## START DOCUMENT PASSAGE
Your Cooking Lesson
Advice, explanation, and in-depth information to help you achieve recipe success.
Here in the Mid-Atlantic, one of our most anticipated springtime treats is fresh, wild-caught rockfish—known to most North Americans as striped bass. The traditional striped bass season begins in early March, when these anadromous roundfish begin their journey from the Atlantic ocean up the region’s estuaries and coastal rivers to spawn. Early Chesapeake colonists wrote of fish schools so large and densely-packed that watermen struggled to steer their boats through them.
Atlantic striped bass ranges from the St. Lawrence River in Canada down the coast to northern Florida. (In the MId-Atlantic region, striped bass is known as rockfish.) In the mid-1980s over-fishing had decimated the Atlantic striped bass population to the point where commercial fishing was banned for several years. Today striped bass is still listed with an “overfished” rating, but official management practices now allow for monitored commercial fishing of wild striped bass in all state waters except New Jersey’s. A farm-raised striped bass-white bass hybrid is also available in some areas.



Most commercially-sold striped bass fillets are fabricated from fish weighing 20 to 30 pounds. Small, 2- to 3-lb striped bass are sold whole. Wild-caught striped bass has firm, moist flesh, a delicious and distinctive flavor, and a price tag commensurate to its fine quality. It is, hands-down, my very favorite fish—and I heartily recommend that you try it!
Fresh, wild-caught striped bass needs very little embellishment. This recipe teams it with young and tender seasonal vegetables and a subtle butter sauce based on a smooth, pale-green purée of leeks.

Leeks are a member of the allium plant family, like onions and garlic. They have a robust texture and, when cooked, a mild, slightly sweet flavor. Only the white and very pale green root of the leek is eaten. The dark green stems are tough and have a strong flavor; they can be used for making stock.
In this recipe leeks are featured twice: as a vegetable in their own right, and as the purée base for the sauce.
Leeks are basically root vegetables, so the part we eat grows underground. Each leek is composed of many layers, and soil particles often lodge between them. To fabricate leeks to be used as a vegetable, trim away the dark green leaves and then cut a lengthwise slit halfway into the leek. Wash the leek section under cold running water, gently separating the layers but keeping the leek as intact as possible. When it’s thoroughly clean, squeeze it back together. For this recipe you’ll cut 2-inch diagonal pieces and then chop about 1/2 c to make the leek purée.
## END DOCUMENT PASSAGE
## START DATA PROVIDED
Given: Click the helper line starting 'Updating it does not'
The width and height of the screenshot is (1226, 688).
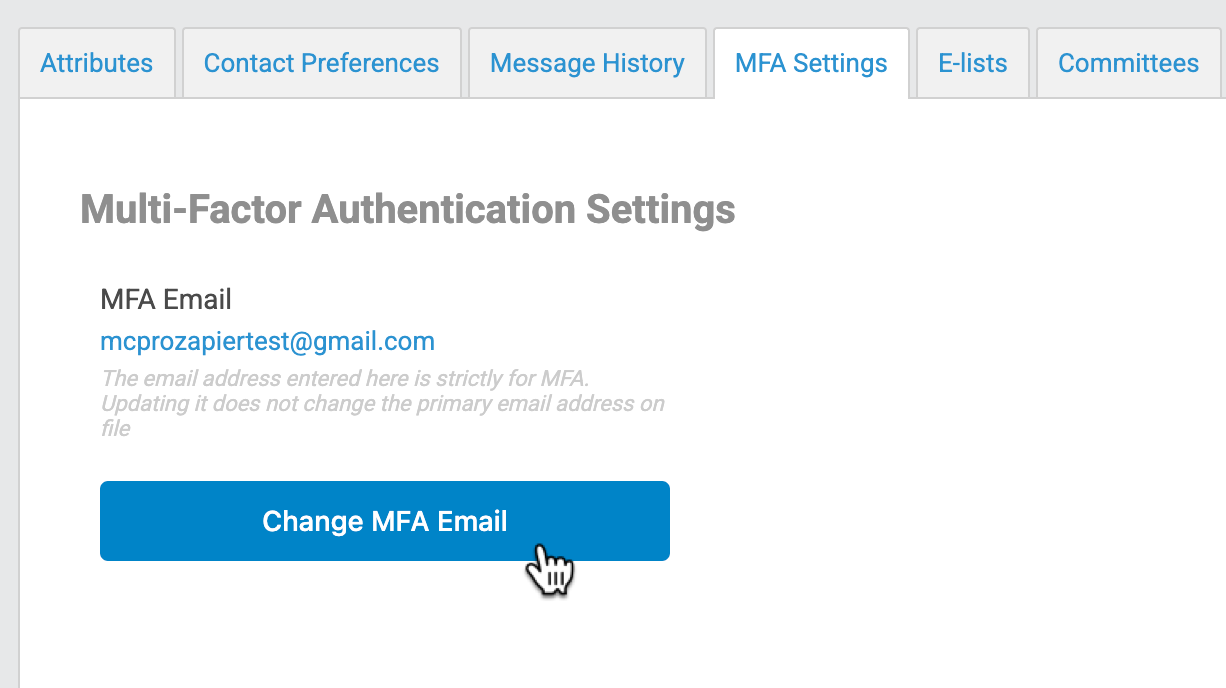Looking at the screenshot, I should [381, 404].
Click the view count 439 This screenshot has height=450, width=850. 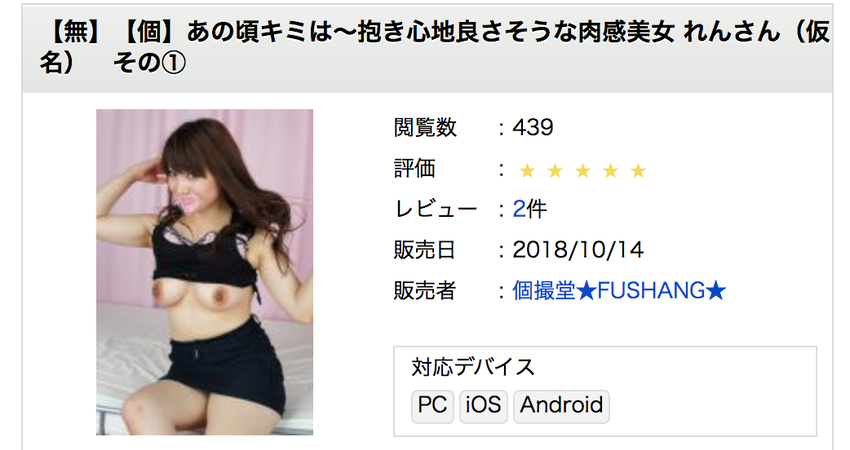533,128
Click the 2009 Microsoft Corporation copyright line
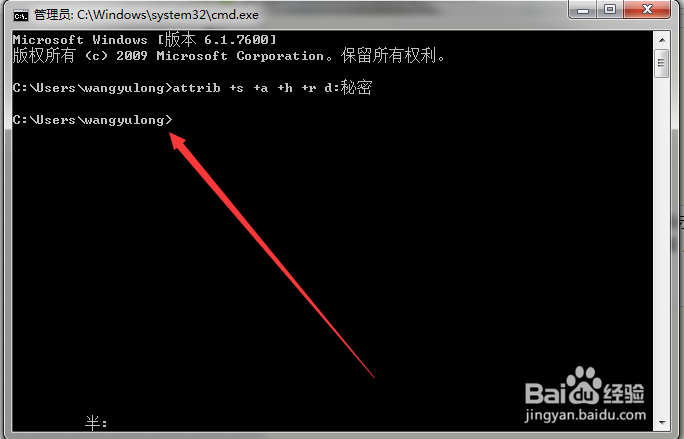The width and height of the screenshot is (684, 439). tap(229, 56)
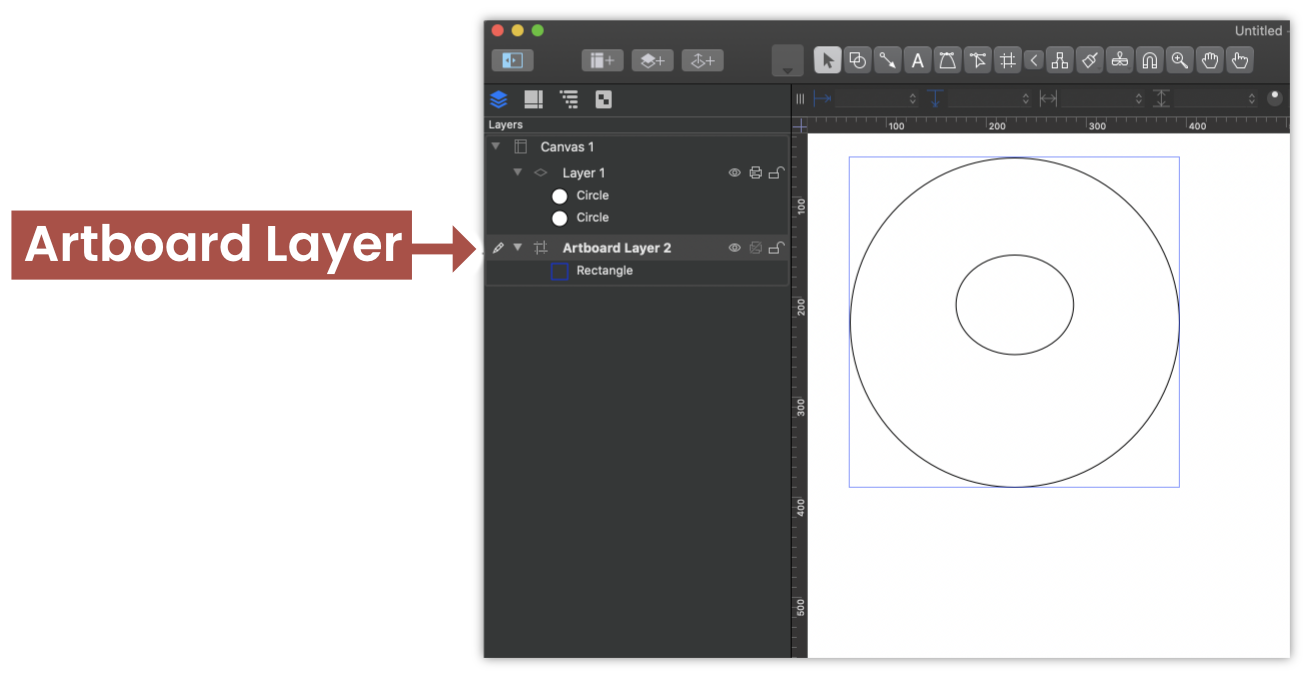Image resolution: width=1316 pixels, height=688 pixels.
Task: Collapse the Canvas 1 tree
Action: (495, 146)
## END DATA PROVIDED
_WHAT YOU NEED TO DO:_
(A) According to the cooking lesson, which part of the leek is eaten?
(B) From the cooking lesson, reproduce the passage that opens with the words containing "In this recipe" and closes with "the leek purée.".

_PROBLEM SOLUTIONS:_
(A) Only the white and very pale green root of the leek is eaten.

(B)
In this recipe leeks are featured twice: as a vegetable in their own right, and as the purée base for the sauce.
Leeks are basically root vegetables, so the part we eat grows underground. Each leek is composed of many layers, and soil particles often lodge between them. To fabricate leeks to be used as a vegetable, trim away the dark green leaves and then cut a lengthwise slit halfway into the leek. Wash the leek section under cold running water, gently separating the layers but keeping the leek as intact as possible. When it’s thoroughly clean, squeeze it back together. For this recipe you’ll cut 2-inch diagonal pieces and then chop about 1/2 c to make the leek purée.